In 1935, he appeared in Sidney Kingsley’s Broadway play “Dead End,” about the problems of New York slum life where boys grew up idolizing gangsters. Two years later, the 16-year-old Hall followed the cast west to make a film version for Samuel Goldwyn and spring the Dead End Kids on a welcoming nation.

Hall played Dippy, the dumbbell and best friend of Gorcey’s gang-leader Spit in the wisecracking young hoodlum screen team.

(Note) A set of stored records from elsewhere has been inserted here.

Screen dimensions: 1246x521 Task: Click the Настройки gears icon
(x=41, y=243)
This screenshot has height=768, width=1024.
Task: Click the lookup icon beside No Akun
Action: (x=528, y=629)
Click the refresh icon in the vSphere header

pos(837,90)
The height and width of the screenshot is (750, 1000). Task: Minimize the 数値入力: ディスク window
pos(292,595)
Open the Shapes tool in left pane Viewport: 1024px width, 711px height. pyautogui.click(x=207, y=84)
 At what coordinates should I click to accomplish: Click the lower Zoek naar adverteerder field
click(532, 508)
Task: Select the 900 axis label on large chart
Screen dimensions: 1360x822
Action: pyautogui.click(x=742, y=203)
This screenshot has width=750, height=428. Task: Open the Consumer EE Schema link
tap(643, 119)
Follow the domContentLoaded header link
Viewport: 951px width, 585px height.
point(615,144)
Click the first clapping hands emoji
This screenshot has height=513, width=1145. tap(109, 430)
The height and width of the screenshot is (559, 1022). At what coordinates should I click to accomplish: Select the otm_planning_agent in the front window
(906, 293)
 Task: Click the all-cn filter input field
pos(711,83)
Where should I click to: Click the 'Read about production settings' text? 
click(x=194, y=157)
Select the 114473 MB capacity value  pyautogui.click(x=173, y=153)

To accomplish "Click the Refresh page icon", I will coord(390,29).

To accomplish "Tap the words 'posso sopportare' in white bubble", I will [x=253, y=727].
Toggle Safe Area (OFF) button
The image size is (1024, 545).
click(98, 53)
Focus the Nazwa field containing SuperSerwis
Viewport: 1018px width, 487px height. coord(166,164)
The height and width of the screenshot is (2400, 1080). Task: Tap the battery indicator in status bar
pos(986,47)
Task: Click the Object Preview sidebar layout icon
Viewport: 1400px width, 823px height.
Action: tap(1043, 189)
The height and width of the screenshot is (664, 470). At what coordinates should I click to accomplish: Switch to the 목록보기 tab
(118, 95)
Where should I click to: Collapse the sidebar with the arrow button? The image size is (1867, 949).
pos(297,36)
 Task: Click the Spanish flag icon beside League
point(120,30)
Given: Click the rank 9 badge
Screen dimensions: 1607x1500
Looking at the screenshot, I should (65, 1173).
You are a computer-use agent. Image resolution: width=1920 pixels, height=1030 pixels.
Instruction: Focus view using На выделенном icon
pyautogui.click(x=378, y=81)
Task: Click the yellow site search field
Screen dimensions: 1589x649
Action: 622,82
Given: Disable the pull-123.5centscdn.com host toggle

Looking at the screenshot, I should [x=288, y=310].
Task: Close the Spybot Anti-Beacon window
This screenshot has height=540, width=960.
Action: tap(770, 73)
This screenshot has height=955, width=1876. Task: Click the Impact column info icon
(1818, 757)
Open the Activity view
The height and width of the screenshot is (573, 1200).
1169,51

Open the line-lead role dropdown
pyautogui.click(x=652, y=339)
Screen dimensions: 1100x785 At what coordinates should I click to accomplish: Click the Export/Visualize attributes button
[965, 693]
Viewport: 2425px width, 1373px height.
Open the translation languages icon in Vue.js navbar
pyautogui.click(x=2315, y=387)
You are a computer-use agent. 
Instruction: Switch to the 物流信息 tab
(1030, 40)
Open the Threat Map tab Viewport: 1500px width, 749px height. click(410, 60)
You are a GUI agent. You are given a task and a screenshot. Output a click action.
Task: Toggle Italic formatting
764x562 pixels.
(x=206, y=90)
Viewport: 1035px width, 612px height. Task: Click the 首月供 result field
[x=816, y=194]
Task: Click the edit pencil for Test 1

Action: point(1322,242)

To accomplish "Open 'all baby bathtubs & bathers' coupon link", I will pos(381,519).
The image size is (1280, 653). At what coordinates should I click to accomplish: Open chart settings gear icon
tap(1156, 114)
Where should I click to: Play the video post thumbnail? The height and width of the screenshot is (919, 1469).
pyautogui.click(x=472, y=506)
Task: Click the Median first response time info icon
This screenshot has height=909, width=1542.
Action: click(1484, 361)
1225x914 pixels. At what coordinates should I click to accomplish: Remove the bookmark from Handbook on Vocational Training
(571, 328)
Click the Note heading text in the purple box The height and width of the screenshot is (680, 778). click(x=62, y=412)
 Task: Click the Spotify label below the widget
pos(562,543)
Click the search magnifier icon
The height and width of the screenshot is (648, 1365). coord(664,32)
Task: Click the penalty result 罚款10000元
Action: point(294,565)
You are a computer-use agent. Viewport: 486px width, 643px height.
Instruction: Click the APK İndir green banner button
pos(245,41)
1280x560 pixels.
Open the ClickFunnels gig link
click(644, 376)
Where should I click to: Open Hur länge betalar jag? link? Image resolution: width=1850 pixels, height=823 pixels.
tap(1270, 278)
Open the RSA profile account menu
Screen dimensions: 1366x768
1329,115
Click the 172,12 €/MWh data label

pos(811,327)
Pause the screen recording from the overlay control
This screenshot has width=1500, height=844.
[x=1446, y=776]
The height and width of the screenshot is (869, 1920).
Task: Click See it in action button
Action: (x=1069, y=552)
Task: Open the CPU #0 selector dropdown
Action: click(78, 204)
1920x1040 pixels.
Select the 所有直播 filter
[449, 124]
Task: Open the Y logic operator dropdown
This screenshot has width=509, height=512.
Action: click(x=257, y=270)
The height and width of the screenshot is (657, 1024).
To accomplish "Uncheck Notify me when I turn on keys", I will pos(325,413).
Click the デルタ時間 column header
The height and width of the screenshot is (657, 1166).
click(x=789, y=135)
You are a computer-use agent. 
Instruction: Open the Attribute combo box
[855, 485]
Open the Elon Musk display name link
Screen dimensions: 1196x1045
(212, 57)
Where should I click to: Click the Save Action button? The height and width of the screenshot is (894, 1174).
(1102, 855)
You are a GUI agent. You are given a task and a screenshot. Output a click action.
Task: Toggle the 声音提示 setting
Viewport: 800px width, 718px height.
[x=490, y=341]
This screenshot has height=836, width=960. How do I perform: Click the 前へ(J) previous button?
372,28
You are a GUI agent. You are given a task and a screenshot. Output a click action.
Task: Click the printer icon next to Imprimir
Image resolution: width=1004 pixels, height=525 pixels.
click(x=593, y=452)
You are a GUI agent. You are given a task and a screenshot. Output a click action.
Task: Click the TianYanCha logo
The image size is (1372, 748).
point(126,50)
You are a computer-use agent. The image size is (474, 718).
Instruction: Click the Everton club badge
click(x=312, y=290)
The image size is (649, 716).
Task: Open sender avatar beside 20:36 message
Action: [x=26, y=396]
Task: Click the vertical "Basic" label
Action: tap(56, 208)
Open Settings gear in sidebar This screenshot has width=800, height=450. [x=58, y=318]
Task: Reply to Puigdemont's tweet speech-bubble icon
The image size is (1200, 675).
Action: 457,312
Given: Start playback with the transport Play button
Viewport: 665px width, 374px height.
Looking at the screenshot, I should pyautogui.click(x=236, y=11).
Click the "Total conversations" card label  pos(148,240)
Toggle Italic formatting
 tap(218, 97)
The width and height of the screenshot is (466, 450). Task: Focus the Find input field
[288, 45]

They made such films as “Crime School,” “They Made Me a Criminal” and “Angels with Dirty Faces” starring James Cagney and Pat O’Brien for Warner Bros. in the late 1930s.

Moving to Universal in the 1940s, the group became the East Side Kids and continued spoofing themselves in such zany fare as “Spooks Run Wild” and “Private Buckaroo.” After World War II, the youths again changed studios and names--going to Monogram Pictures (later Allied Artists) as the Bowery Boys. They made 49 films under that tag, ending the series with “In the Money” in 1958.

Asked why the scores of films with “the guys” had such a universal appeal, Hall told The Times in 1990: “That’s easy. They’re Americana. Then there’s the fact that we were the good guys.

“They were also pretty entertaining,” he added. “After seeing our pictures, you got rid of your problems. In today’s movies, the problems are on the screen.”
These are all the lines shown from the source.